# Pronounciation: ذ / ظ



## Xander2024

Hello everyone,

could a native speaker please tell me if there is a difference in pronounciation between the letters ذ and ظ?

A grammar book for universities says ظ is an emphatic sound with the tongue behind the teeth. But what I’ve seen and heard in online manuals is quite to the contrary. An online scheme here http://www.arabiq.ru/lessons/?kursy=pg22 shows clearly that the tongue is put between the upper and lower teeth and the sound is the same as ذ . I’m at a loss as to which source to believe.

Thanks a lot.


----------



## AndyRoo

Xander2024 said:


> could a native speaker please tell me if there is a difference in pronounciation between the letters ذ and ظ?


I'm not a native speaker, but I can tell you there is a difference between the pronunciation of these two letters.


Xander2024 said:


> A grammar book for universities says ظ is an emphatic sound with the tongue behind the teeth. But what I’ve seen and heard in online manuals is quite to the contrary. An online scheme here http://www.arabiq.ru/lessons/?kursy=pg22 shows clearly that the tongue is put between the upper and lower teeth and the sound is the same as ذ . I’m at a loss as to which source to believe.

•••••

TASK INSTRUCTIONS:
- 1) From the thread on pronouncing ذ and ظ, copy out everything from "## Xander2024" down to "Thanks a lot." word for word.
- 2) Write what comes next in the forum thread on pronouncing ذ and ظ, starting after its last line.
The listing after this thread is separate material.

DATASET CONTENT:
•••••

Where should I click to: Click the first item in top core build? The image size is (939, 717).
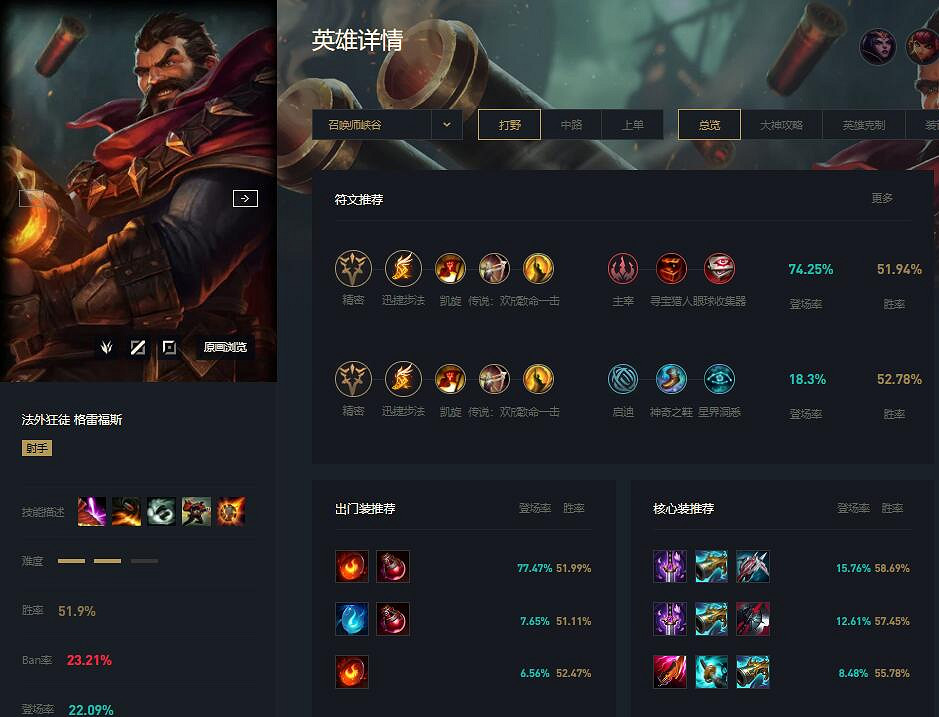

•••••

WRITTEN ANSWERS:
- 1)
## Xander2024

Hello everyone,

could a native speaker please tell me if there is a difference in pronounciation between the letters ذ and ظ?

A grammar book for universities says ظ is an emphatic sound with the tongue behind the teeth. But what I’ve seen and heard in online manuals is quite to the contrary. An online scheme here http://www.arabiq.ru/lessons/?kursy=pg22 shows clearly that the tongue is put between the upper and lower teeth and the sound is the same as ذ . I’m at a loss as to which source to believe.

Thanks a lot.

- 2)
For ظ the tongue is between the teeth, as illustrated in the link you gave. Maybe the sources which mentioned behind the teeth, were referring to the letter ط


----------



## Xander2024

So what exactly is the difference, Andy? 

In those online courses, they both sound the same, somewhat like the English "th" in "that". It is that university grammar book (a renowned one in Russia, by the way) that says ظ is to be pronounced with the tongue behind the teeth. 

Thank you.

P.S. I've downloaded another grammar book with some mp3 files and when the alphabet is being read aloud, I hear the same "th" sound in both cases.


----------



## AndyRoo

ذ is the same as the English "th" in "that", but ظ is emphatic and has no English equivalent. It is the same difference between د/ض and س/ص and ت/ط


----------



## Xander2024

Okay, it is more emphatic but it is still interdental, right?

Thank you.


----------



## AndyRoo

Yes, that's right as far as I'm aware.


----------



## Xander2024

Thank you for the help, Andy.


----------



## clevermizo

ظ is interdental in standard pronunciation so it has the same place of articulation as ذ. It is emphatic, which means that the back of the tongue rises towards the velar ridge or the soft palate, creating a "heavy" or "dark" effect. In ذ, the tongue is flat, but in ظ the tongue slopes downwards.


----------



## Xander2024

Thanks, Clevermizo.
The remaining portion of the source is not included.